Progrès, le petit-fils de Mélancolie, avait toujours été trop absorbé par ses rêves de grandeur pour s'arrêter sur ses anciens colocataires. Il avait été le premier à partir, à quitter leur petit coin de paradis pour explorer le monde des humains. 

La petite fille observait le manège d'Espoir et Désespoir d'un œil détaché. Le plus âgé des deux avait toujours eu cette tendance à se rouler en boule dans un coin pendant que l'autre s'agenouillait à ses côtés pour le consoler. Il était vite parti. Espoir n'avait pas tardé à le suivre, comme toujours. 

Et Oubli... La petite soupira. Il avait été le dernier à l'abandonner. Il lui avait promis de ne laisser personne s'approcher d'elle. Peut-être qu'Amour lui avait fait quelque chose, à lui aussi. 

La petite fille était la seule responsable de son isolement. Les autres émotions étaient apparues avant elle dans cette pièce. Comme eux tous, elle s'était réveillée un matin dans un coin des murs de béton sans qu'aucun ne l'ait vue arriver. Ils observaient tous déjà la venue des humains derrière la paroi en verre avec un mélange de curiosité et de circonspection. Ils étaient soudés. Puis elle était arrivée et tout avait changé. 

Elle n'était pas la discorde, ni la jalousie, ni le mensonge. Elle était Solitude. 

Peur était arrivé le premier. Il était resté longtemps prostré le plus loin possible de cette verrière étrange où les couleurs et les lumières se mélangeaient. Désespoir l'avait rejoint et ils s'étaient tenus chacun contre un mur, incapables de s'approcher. 

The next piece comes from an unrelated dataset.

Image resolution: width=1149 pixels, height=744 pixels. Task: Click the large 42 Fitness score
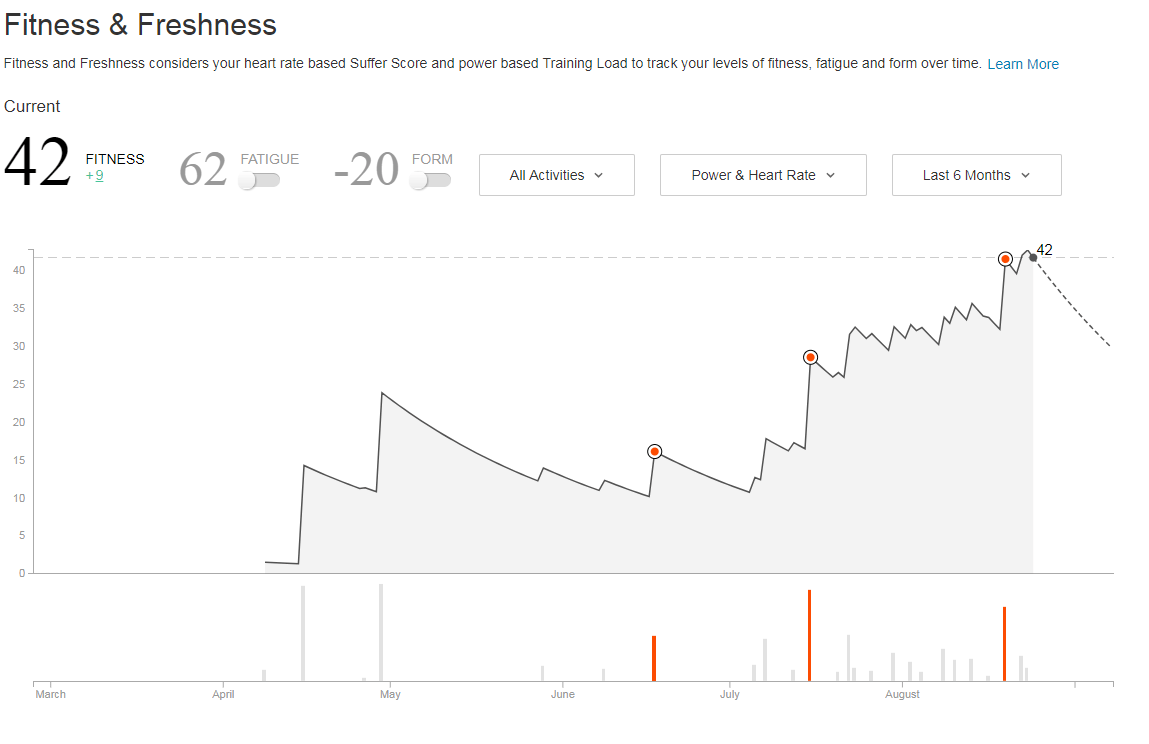pos(38,163)
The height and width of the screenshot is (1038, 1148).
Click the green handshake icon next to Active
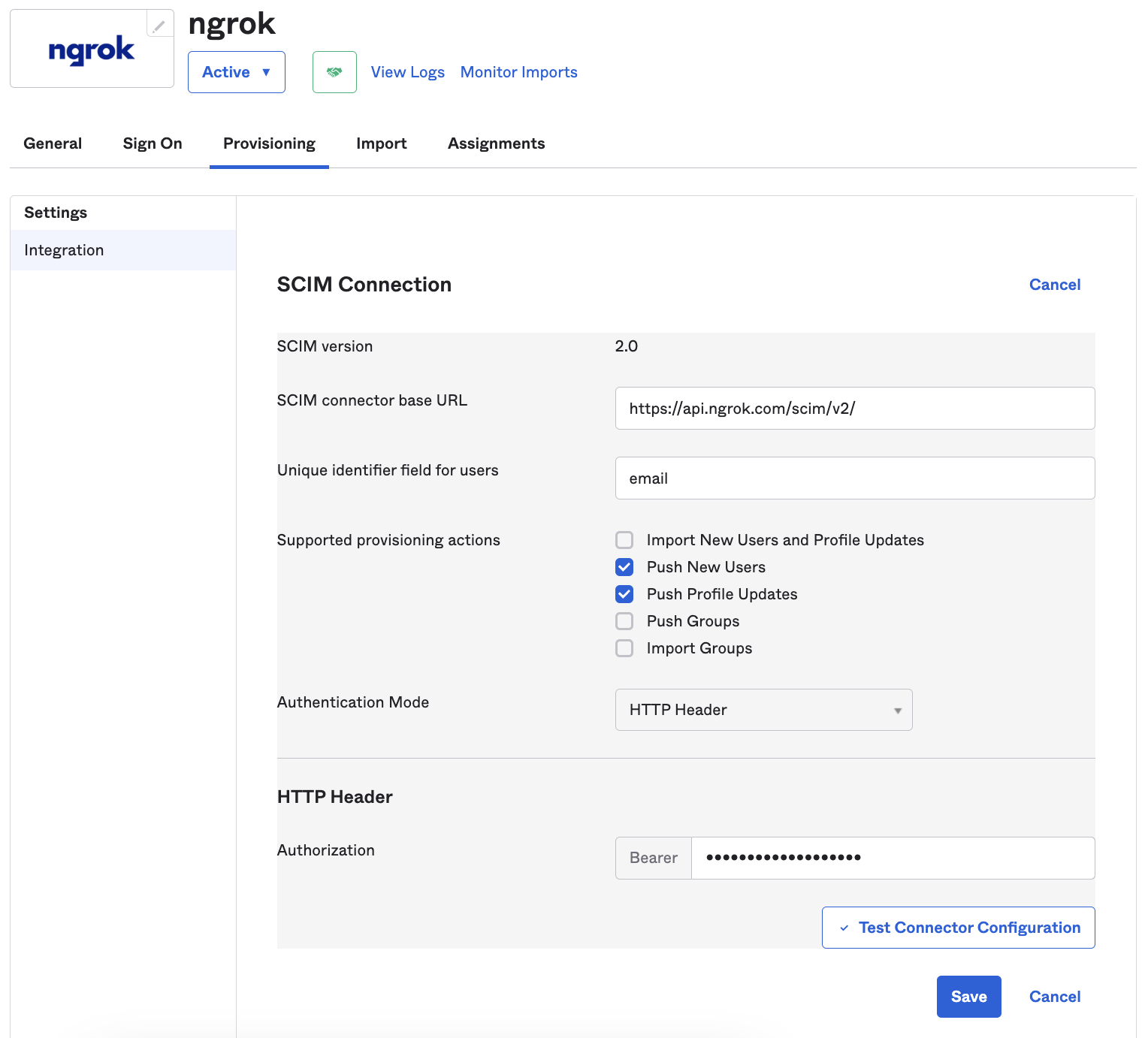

La venue de Courage les avait faits se parler et Espoir avait ensuite pointé le bout de son nez. Les couleurs et les lumières changeaient derrière le verre. 

Joie avait débarqué, jeune et pleine de vie, ignorant qu'elle deviendrait Mélancolie bien des années plus tard. Elle avait pris la jeune Tristesse sous son aile et la considérait comme sa fille. Cette dernière avait fait de même avec Progrès, une sorte de jeune savant fou qui se plaisait à tout remettre en question. 

Folie et Raison étaient nés la même nuit et n'avaient cessé dès lors de débattre sur des sujets divers et variés, ne se lassant pas de commenter les images de ce monde qui se développait. 

Justice s'était lancée dans la folle entreprise de les calmer et Pitié l'avait bien vite prise dans ses bras chaleureux. 

Amour était né tout de suite après. Au fil des ans, Haine s'était jointe à la fête et ravivait de vieilles querelles. 

Colère avait été attiré par ces dissensions. Oubli était apparu pour empêcher les disputes de durer. 

Et Solitude s'était réveillée dans ce coin de béton brut, d'où elle allait tout détruire. 

Les émotions ne s'appréciaient pas forcément mais elles se comprenaient. Solitude les fit se rendre compte d'une chose : ils étaient uniques. Tous différents. Et personne ne pouvait réellement les comprendre. 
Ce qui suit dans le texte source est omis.